L’édition du 4 mai, quatre jours plus tôt, le foudroie. Page trois. Un vélo broyé, sur le sol. La roue, qui semble encore tourner. Une voiture de flics, juste derrière. Des badauds. Pas de traces du gendarme, pas d’identité. Objectifs braqués sur la gamine. Ses passions, sa scolarité, sa jeunesse envolée. Volonté morbide des journalistes de remuer les ténèbres. Le sensationnel, ils aiment, Luc le sait mieux que quiconque.
Il se masse les tempes, se concentre sur sa tâche. Il saisit d’autres éditions, trouve le début, la suite, la fin du procès du gendarme catatonique. Toujours pas d’identité, toujours des : « Le gendarme mis en examen pour… »
Dernier journal de la série. Dernier article. Le verdict est tombé.
Relaxe.
Les parents de la gamine hurlent au scandale. On ne les entendra pas.
Dans l’alignement de son regard, une identité, enfin.
Pas celle du catatonique. Mais celle du père de la petite victime. Paul Blanchard. Un directeur de supermarché, qui habite un bled près de Nantes.
Blanchard, bon Dieu. Le nom révélé par Julie devant son plat de spaghettis. Les seules paroles prononcées par le catatonique…
Luc se précipite sur son ordinateur, ouvre un navigateur Internet, fouille dans les pages jaunes, blanches, trouve l’adresse de Blanchard, mais pas son numéro de téléphone. Il n’a sans doute pas de ligne fixe.
— Merde !
Luc n’a pas le choix. Il doit absolument s’assurer qu’il se trompe.

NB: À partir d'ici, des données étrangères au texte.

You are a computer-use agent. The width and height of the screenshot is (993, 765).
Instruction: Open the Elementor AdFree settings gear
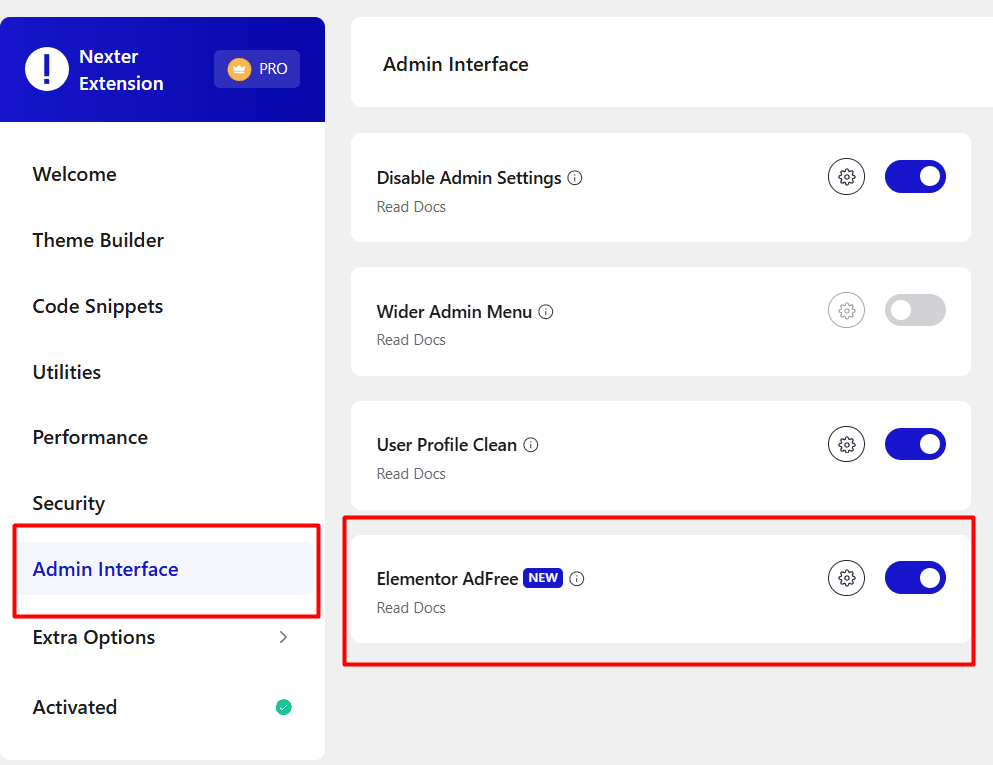coord(846,578)
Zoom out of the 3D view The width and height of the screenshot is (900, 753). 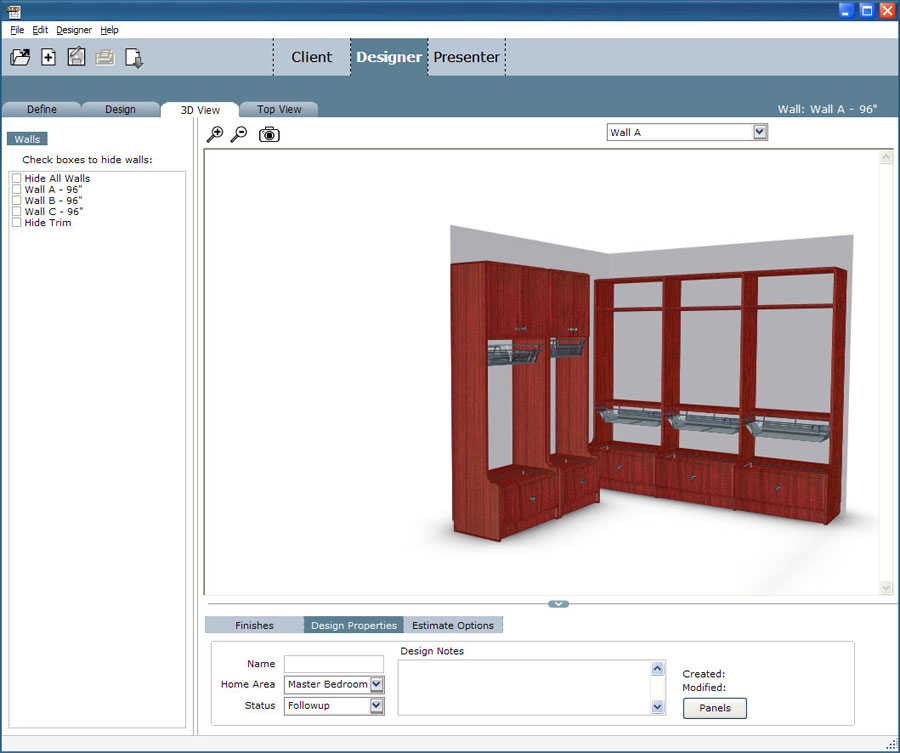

Car ce à quoi il pense est inimaginable.
Six cents bornes pour rejoindre Nantes. Six cents bornes pour décider s’il devra, ou pas, commettre les pires actes criminels. Abandonner un patient. Et en tuer un autre.
Tandis qu’il sort et disparaît dans la nuit, Dorothée, qui, à l’extérieur, était postée depuis un moment derrière une fenêtre à l’observer, se glisse vers l’arrière de la maison et tire la baie vitrée. On entre chez Luc comme dans un moulin.
« Qu’est-ce que tu caches, docteur Luc Graham ? se demande-t-elle. Qu’est-ce que tu mijotes en pleine nuit ? »
Trempée, elle s’approche des cartons. Elle se penche et soulève le journal relatant l’accident du gendarme. Un titre, une ville, des noms soulignés… Paul et Laurence Blanchard. La photo d’un type qui sourit, en sortant d’un tribunal. Elle ne le connaît pas.
La jeune femme fourre le nez dans les autres cartons. Encore des accidents.